Jamil Dakwar is the Director of the American Civil Liberties Union's Human Rights Program (HRP) which is dedicated to holding the U.S. government accountable to its international human rights obligations and commitments. He leads a team of lawyers and advocates who use a human rights framework to complement existing ACLU legal and legislative advocacy primarily in the areas of counter-terrorism, racial justice, immigrants' rights, women's rights, and criminal and juvenile justice. HRP conducts human rights research, documentation and public education, as well as engages in litigation and advocacy before U.S. courts and international human rights bodies.

HRP's docket includes both domestic lawsuits and petitions before the Inter-American Commission on Human Rights on behalf of individuals sentenced to life in prison without the possibility of parole for crimes committed when they were children; victims and survivors of torture, forced disappearance, trafficking and domestic violence; disenfranchised felons; domestic workers and low-wage undocumented immigrants; as well as a challenge to the Oklahoma constitutional amendment banning the use of Sharia and international law. Jamil also serves as the ACLU Main Representative to the United Nations, and has testified before the Inter-American Commission on Human Rights, United Nations human rights bodies, and the Organization for Security and Co-Operation in Europe (OSCE), about human rights violations in the U.S.

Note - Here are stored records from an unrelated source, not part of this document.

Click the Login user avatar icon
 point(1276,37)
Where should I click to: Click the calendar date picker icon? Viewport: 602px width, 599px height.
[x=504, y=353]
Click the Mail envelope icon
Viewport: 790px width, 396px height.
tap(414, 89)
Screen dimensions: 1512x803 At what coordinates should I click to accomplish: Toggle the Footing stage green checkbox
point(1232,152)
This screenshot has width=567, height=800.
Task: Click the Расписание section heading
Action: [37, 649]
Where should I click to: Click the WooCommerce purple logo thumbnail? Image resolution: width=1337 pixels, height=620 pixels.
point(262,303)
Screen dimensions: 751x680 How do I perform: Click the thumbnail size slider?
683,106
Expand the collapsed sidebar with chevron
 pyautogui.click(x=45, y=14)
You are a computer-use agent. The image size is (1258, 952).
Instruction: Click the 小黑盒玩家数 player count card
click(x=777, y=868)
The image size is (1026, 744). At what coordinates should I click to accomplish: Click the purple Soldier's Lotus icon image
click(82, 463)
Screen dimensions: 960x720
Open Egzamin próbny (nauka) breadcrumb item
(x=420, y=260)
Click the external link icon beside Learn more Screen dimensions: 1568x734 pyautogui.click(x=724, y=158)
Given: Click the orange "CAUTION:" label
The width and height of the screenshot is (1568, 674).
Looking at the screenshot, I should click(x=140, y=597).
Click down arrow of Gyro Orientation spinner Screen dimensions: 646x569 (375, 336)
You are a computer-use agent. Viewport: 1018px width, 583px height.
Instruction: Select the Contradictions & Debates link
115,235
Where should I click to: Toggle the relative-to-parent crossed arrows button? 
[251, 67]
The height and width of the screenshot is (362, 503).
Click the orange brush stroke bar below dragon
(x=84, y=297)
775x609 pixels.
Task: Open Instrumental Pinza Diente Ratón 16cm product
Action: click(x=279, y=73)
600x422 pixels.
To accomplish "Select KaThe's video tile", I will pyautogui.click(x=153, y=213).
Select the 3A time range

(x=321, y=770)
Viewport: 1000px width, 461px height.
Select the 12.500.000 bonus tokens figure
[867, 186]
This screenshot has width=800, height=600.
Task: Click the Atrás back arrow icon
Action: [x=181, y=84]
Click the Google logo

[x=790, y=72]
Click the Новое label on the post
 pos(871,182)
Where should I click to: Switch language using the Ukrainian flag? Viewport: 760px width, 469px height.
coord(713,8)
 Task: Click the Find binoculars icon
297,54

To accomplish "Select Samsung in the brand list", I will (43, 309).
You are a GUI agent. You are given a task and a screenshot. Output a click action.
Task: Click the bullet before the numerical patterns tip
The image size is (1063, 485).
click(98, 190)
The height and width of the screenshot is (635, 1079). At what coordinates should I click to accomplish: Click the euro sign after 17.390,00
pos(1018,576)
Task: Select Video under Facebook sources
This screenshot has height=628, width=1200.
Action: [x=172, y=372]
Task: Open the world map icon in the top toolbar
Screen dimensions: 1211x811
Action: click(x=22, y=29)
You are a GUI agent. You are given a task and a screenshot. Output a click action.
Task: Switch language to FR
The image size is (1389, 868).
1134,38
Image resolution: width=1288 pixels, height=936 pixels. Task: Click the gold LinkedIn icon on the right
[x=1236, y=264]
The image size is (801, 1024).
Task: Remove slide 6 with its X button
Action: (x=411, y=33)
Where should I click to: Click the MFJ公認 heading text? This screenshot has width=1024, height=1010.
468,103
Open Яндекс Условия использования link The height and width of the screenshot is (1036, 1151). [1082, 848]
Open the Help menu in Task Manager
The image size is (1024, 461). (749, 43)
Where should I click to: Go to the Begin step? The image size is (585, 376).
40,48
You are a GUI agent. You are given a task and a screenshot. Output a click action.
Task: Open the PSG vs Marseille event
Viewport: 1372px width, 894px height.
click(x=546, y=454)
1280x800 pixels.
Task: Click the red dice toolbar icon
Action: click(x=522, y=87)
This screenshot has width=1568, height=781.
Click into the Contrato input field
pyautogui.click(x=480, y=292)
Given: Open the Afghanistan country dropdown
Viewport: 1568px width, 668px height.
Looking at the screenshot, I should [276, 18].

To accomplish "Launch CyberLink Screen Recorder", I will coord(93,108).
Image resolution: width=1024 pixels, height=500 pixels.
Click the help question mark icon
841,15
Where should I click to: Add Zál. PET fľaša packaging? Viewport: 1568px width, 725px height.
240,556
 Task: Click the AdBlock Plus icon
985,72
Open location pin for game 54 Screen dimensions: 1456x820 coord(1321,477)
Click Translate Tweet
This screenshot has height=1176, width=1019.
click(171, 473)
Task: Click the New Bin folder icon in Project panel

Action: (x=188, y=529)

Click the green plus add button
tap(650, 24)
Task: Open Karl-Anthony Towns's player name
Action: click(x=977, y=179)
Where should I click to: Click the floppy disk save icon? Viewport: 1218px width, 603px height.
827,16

Prior to joining the ACLU in 2004, Jamil worked at Human Rights Watch, where he conducted research, advocated, and published reports on issues of torture and detention in Egypt, Morocco, Israel, and the Occupied Palestinian Territories. Before coming to the United States, he was a senior attorney with Adalah, a leading human rights group in Israel, where he filed and argued human rights cases before Israeli courts and advocated before international forums. He is a graduate of Tel Aviv University and NYU School of Law.